__DATA SECTION__:
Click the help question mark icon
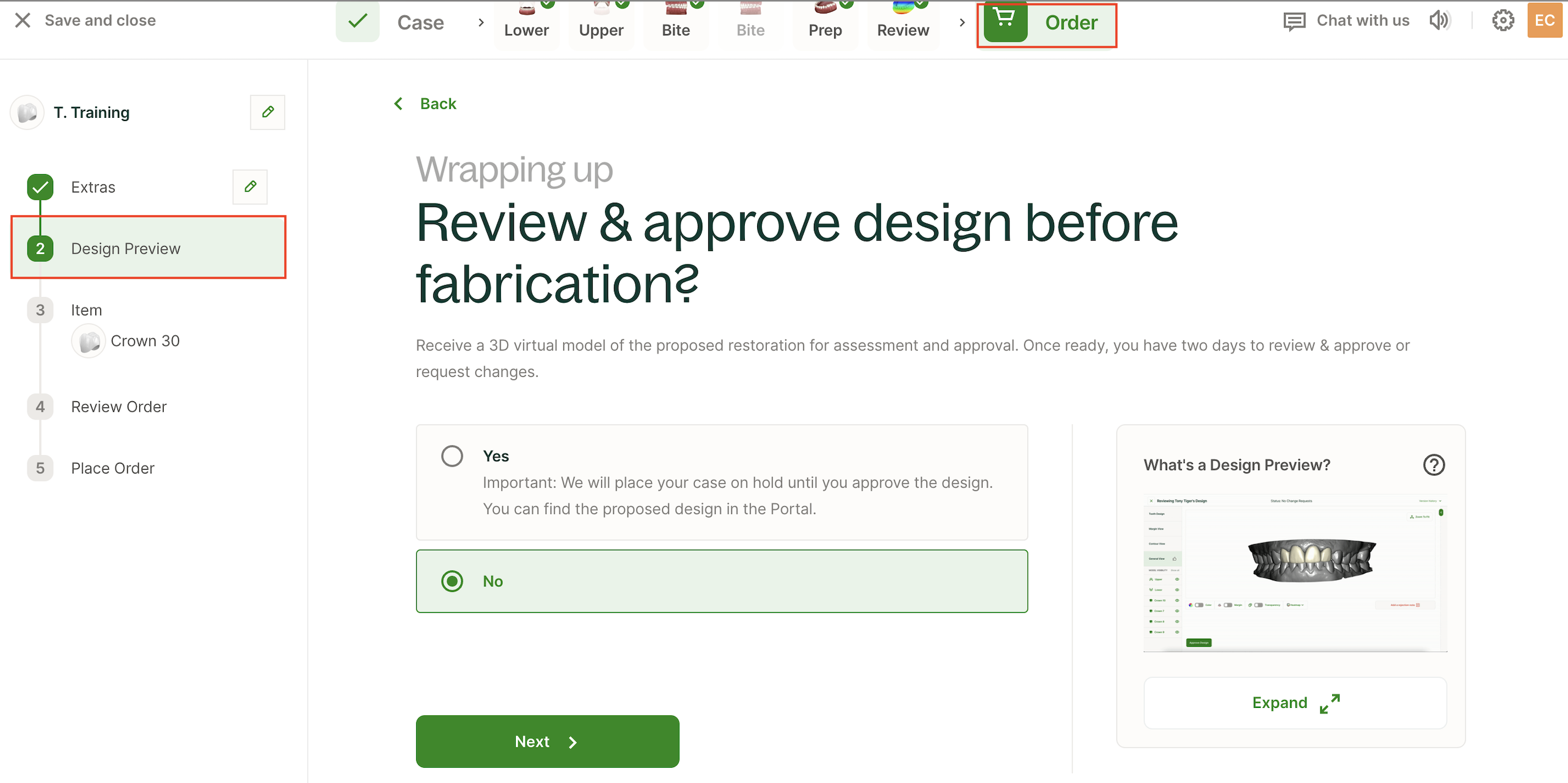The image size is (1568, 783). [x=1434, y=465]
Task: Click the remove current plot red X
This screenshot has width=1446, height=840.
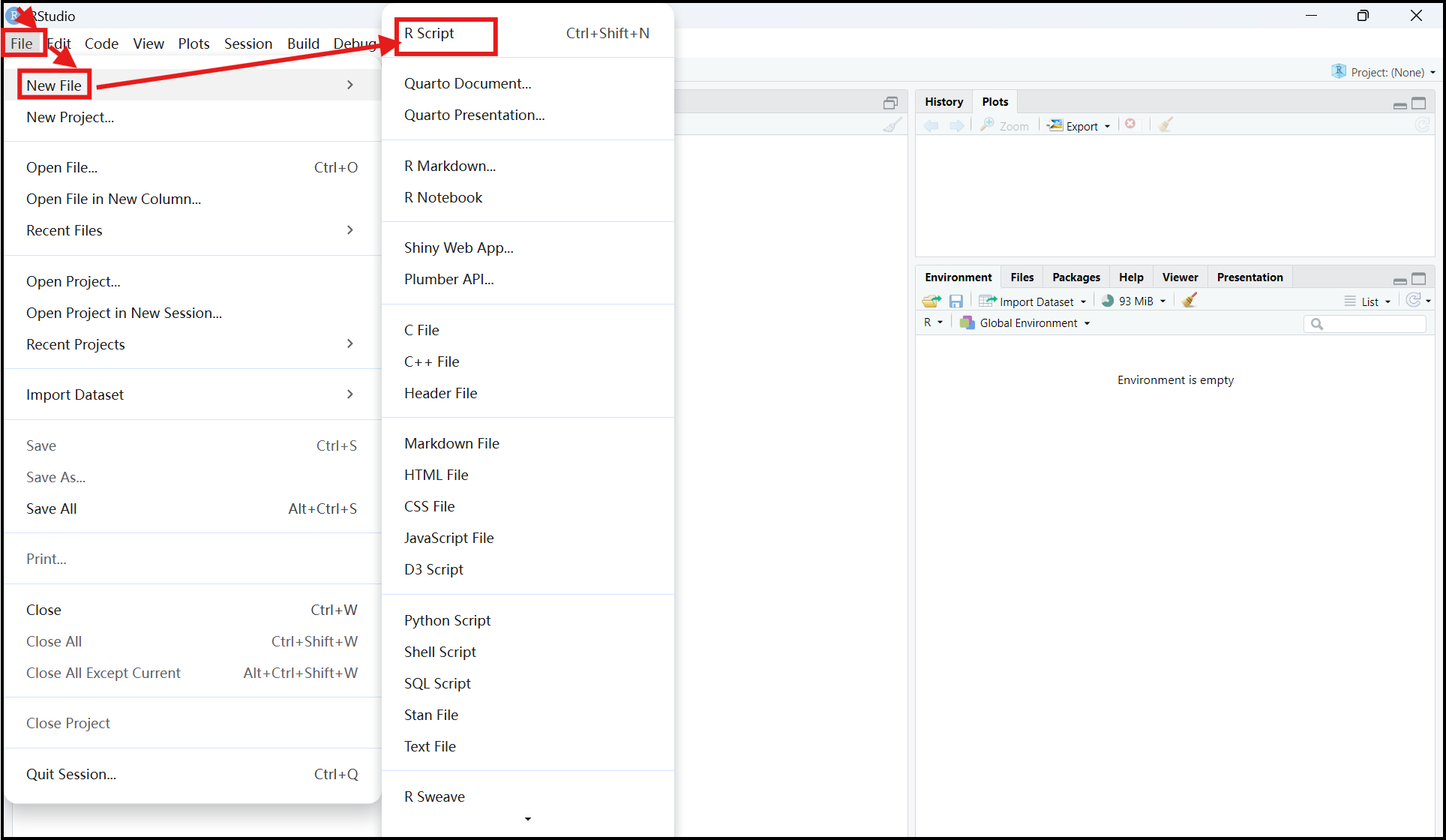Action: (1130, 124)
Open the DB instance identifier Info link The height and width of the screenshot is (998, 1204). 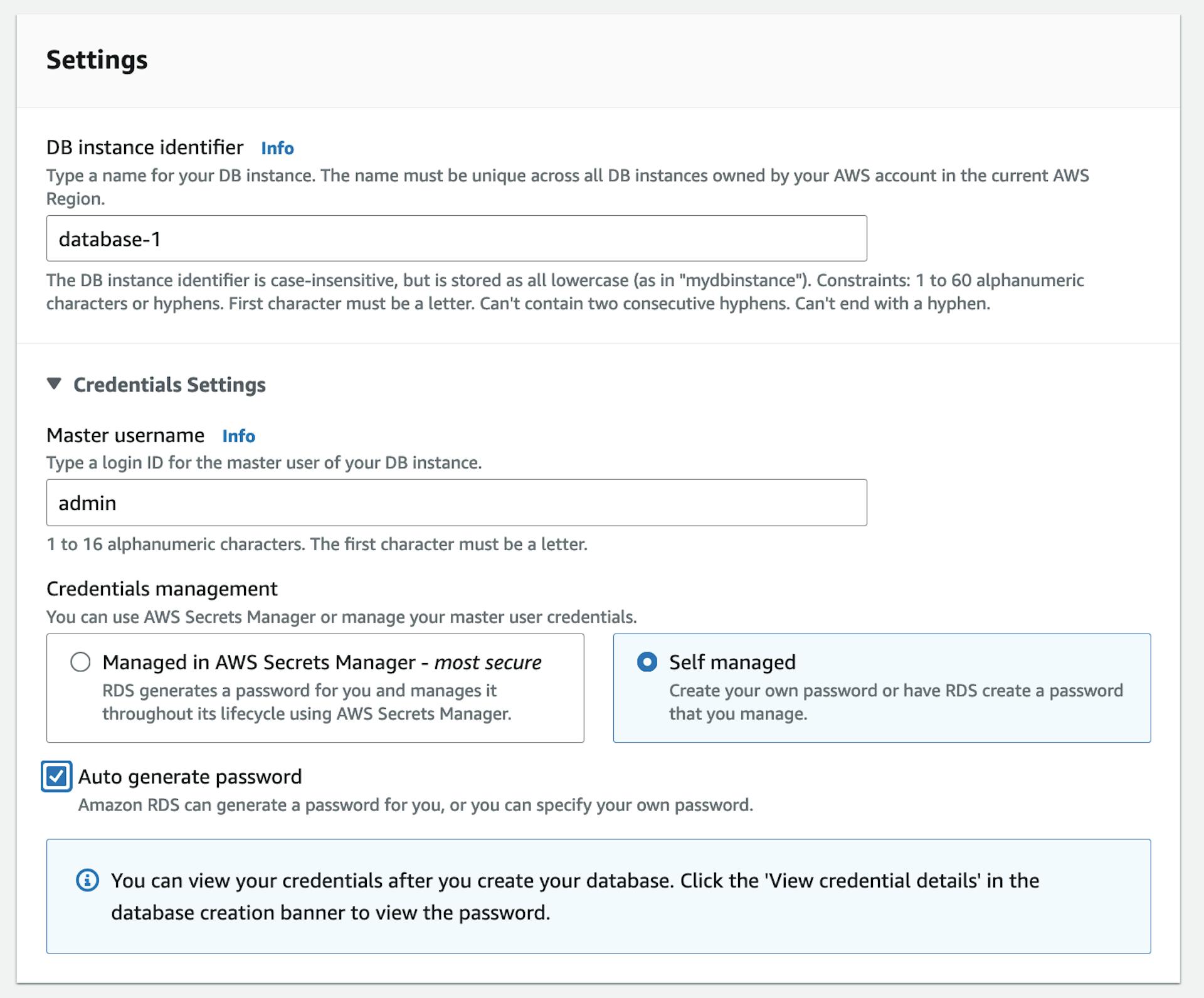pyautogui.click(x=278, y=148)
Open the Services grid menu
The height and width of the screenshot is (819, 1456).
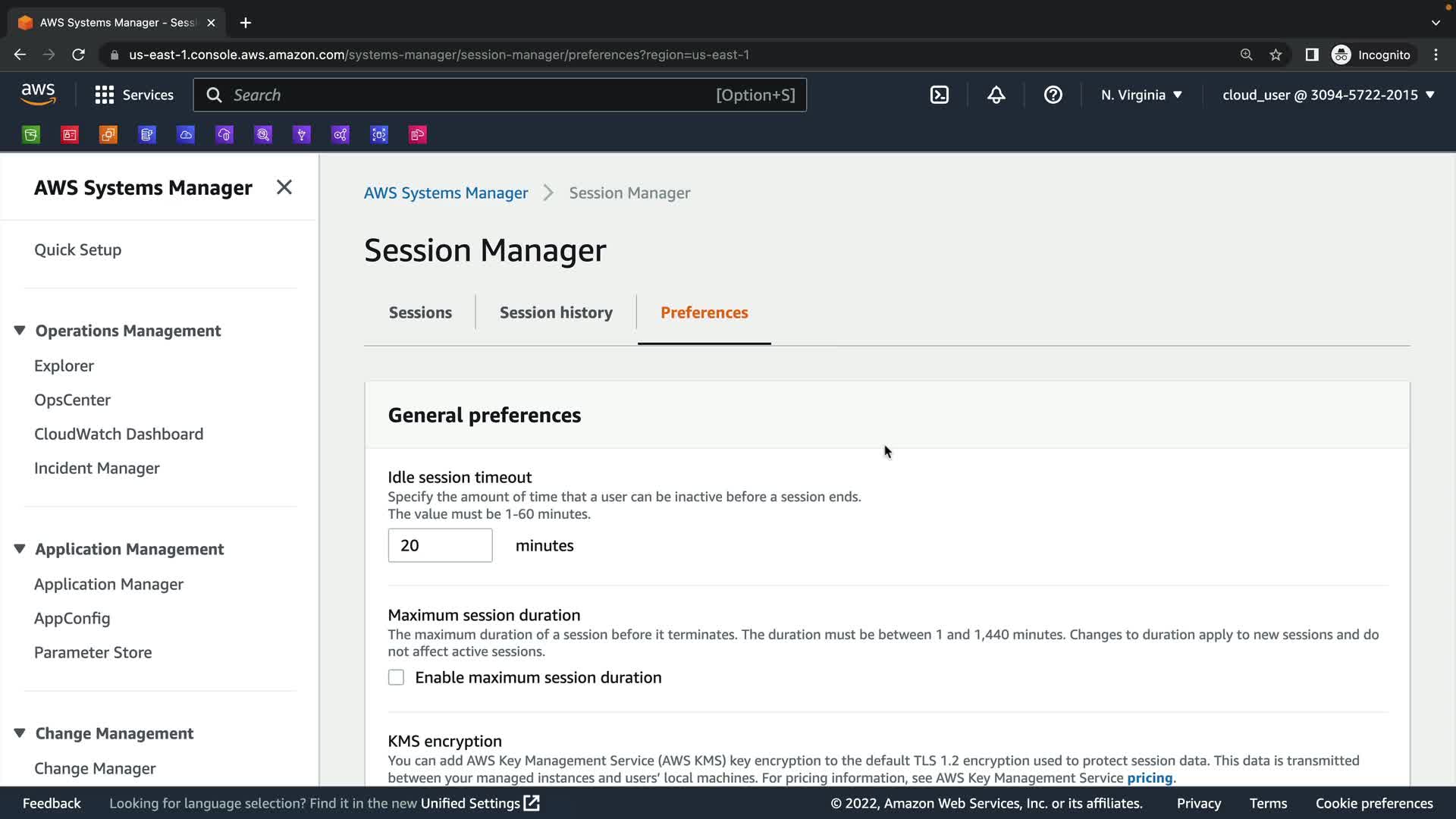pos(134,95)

__WORK ITEM__:
Could you return each line, unchanged, from the line containing "The height and width of the screenshot is (819, 1456)." through the last line of the entries above, leaving out the pictures?

__ANSWER TO THE EXERCISE__:
The height and width of the screenshot is (819, 1456).
pos(134,95)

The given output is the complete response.